La froideur de ce film fut “dénoncée” : cette pellicule était de glace, l’écran de cinéma devenait la dangereuse surface d’un lac gelé… Ô Alexandre Nevski, ô Eisenstein ! Les chevaliers de l’Ordre teutonique en train de sombrer noyés par le poids de leurs cuirasses, de la glace du lac sur laquelle ils chevauchaient en toute puissance l’instant d’avant, leurs manteaux blancs surnageant entre les zigs-zags de la fracture, éclair qui vient de les foudroyer… La rupture, la glace qui craque, dans le documentaire livré par La Règle du Jeu, avec la voix de Schlöndorff en guise de musique de Prokofiev, c’est tout à coup l’eau glauque où s’aperçoit l’obscénité du refoulement, avec une petite ville allemande ordinaire au nom qui ne peut plus l’être, Dachau. Ce nom qu’elle n’a pas voulu changer : qu’elle a voulu ne pas changer. Comme si son ancienneté devait l’emporter sur un… détail.

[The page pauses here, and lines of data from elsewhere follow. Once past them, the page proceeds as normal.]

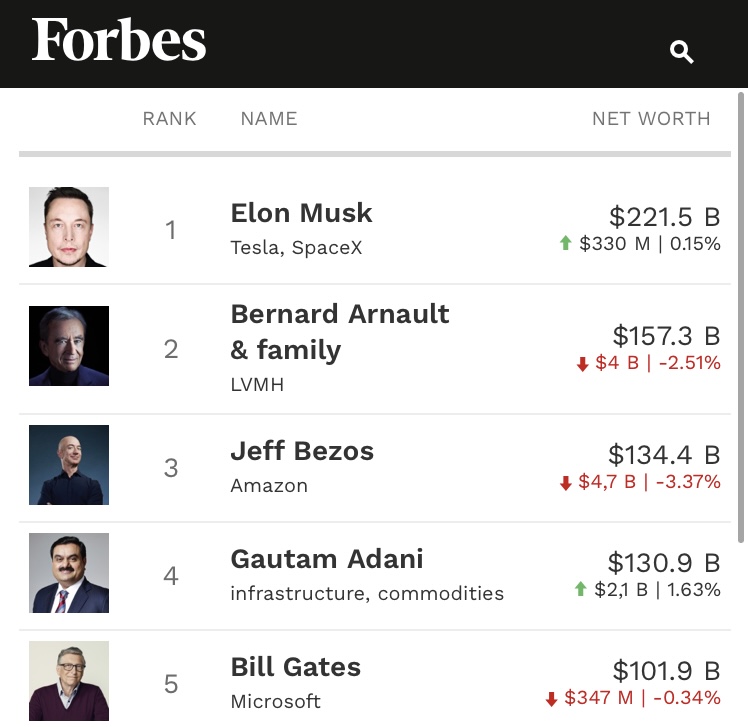The width and height of the screenshot is (748, 727).
Task: Open the Elon Musk name link
Action: [301, 213]
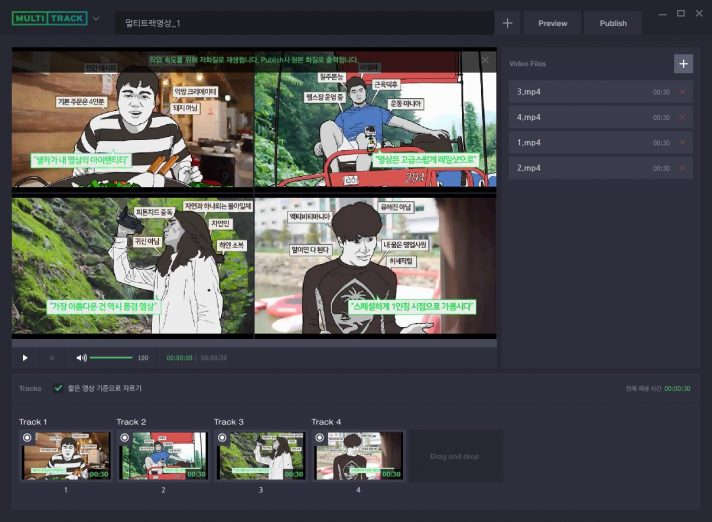Open the Preview button
712x522 pixels.
click(552, 23)
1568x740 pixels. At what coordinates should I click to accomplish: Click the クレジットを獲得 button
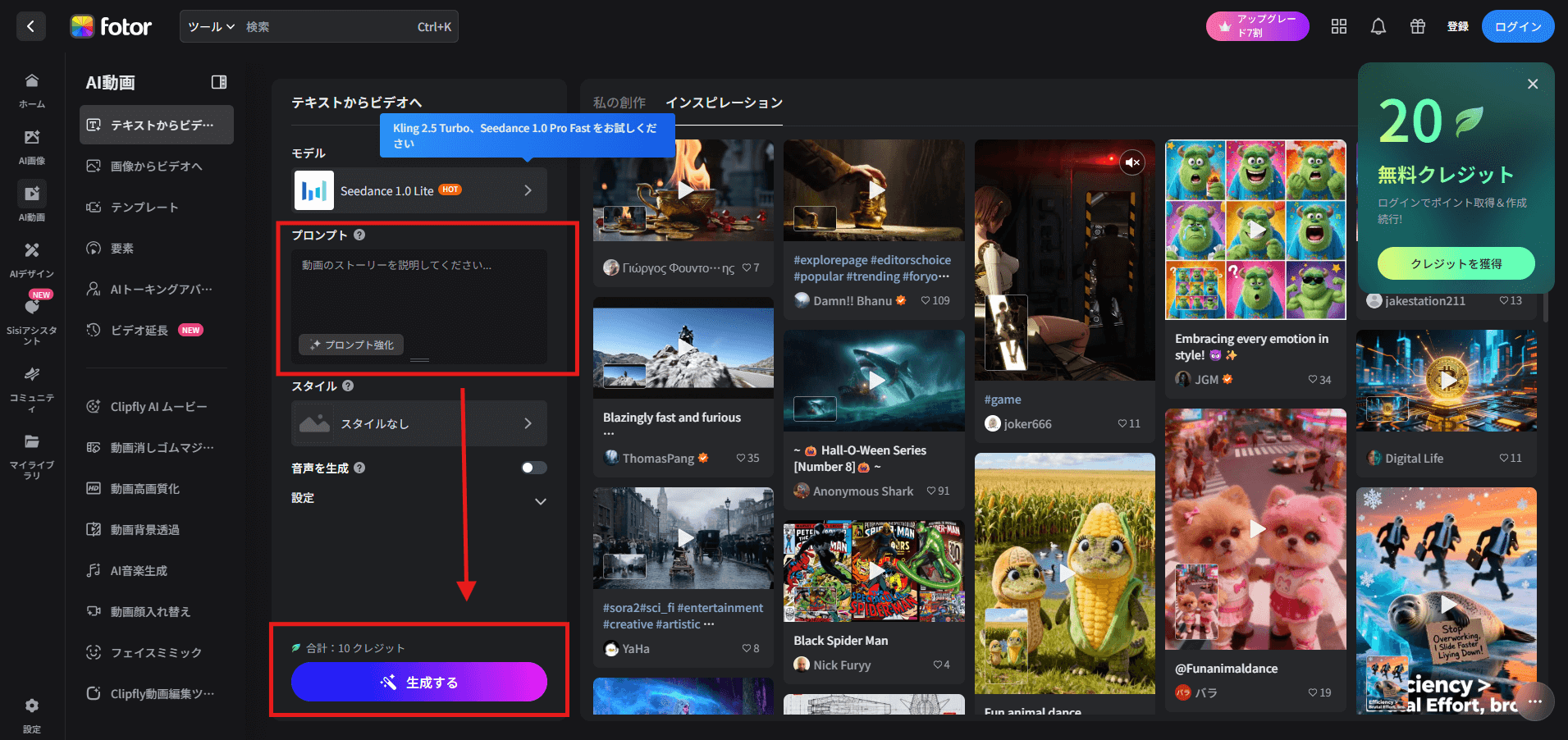(1456, 264)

Elle est filmée ici comme un grenier ou une remise du château. Eclate alors l’évidence de ce qui fut dans l’Allemagne d’Adenauer-Erhard, dans les années dernières d’amnésie avant Willy Brandt à genoux à Varsovie, un véritable devoir de non-mémoire. Ces quelques minutes sont un coup de poing fracassant pour rappeler quel’Année dernière à Marienbad, film qui expose en 1961 la notion d’oubli comme réalité et/ou discours, fut conçu par le même réalisateur que Nuit et brouillard, 1955, premier film à briser la pellicule de glace du déni, à le contraindre dans le début d’un grand dégel soit à se démasquer en négationnisme, soit à accepter de lâcher prise. Resnais amena l’Europe à cesser de nier que certaines de ses années dernières devaient être ses premières, précisément parce qu’elles étaient “les dernières des dernières” : ces années noires sur lesquelles on mettait un blanc.

La Règle du Jeu se propulse par son cadeau au firmament de la cinéphilie la plus chic et cossue, à la hauteur de son nom choisi de film mythique : Resnais avec Renoir, Leiris pas loin, on a vu pire. L’aura de l’Année dernière à Marienbad se voit déglacée selon l’art de la cuisine, et reglacée selon celui des confiseurs. Elle est dégelée par la voix printanière de Schlöndorff, plus jeune, libre et alerte dans son texte que sur les images où on aperçoit sa “bobine”, dans ces bobines retrouvées. «Vom Eise befreit / Sind Strom und Bäche » : à la façon de Faust rajeuni, « De la glace libérés / Sont courant et torrents », Schlöndorff établit un contact direct, de plain pied, de plénitude d’accès. Nous dessinons avec lui des graviers sur du contreplaqué comme des enfants construisent des cabanes dans les forêts.

L’objet filmique artisanal nouveau, modeste, est réussi par son effet d’élégance, mais aussi parce qu’il  rejoint le célèbre long métrage dans la raison d’être qui ne cesse de s’y dévoiler en prenant de plus en plus de champ : une éthique de la vérité comme fondation, et non comme fond, qui ne peut consister que dans une levée de l’amnésie, du Léthé, aléthéia. Le libre impératif, catégorique, de dire ce qui fut, a été : nous retiendrons que ce grand film sur l »“été” fut tourné en hiver.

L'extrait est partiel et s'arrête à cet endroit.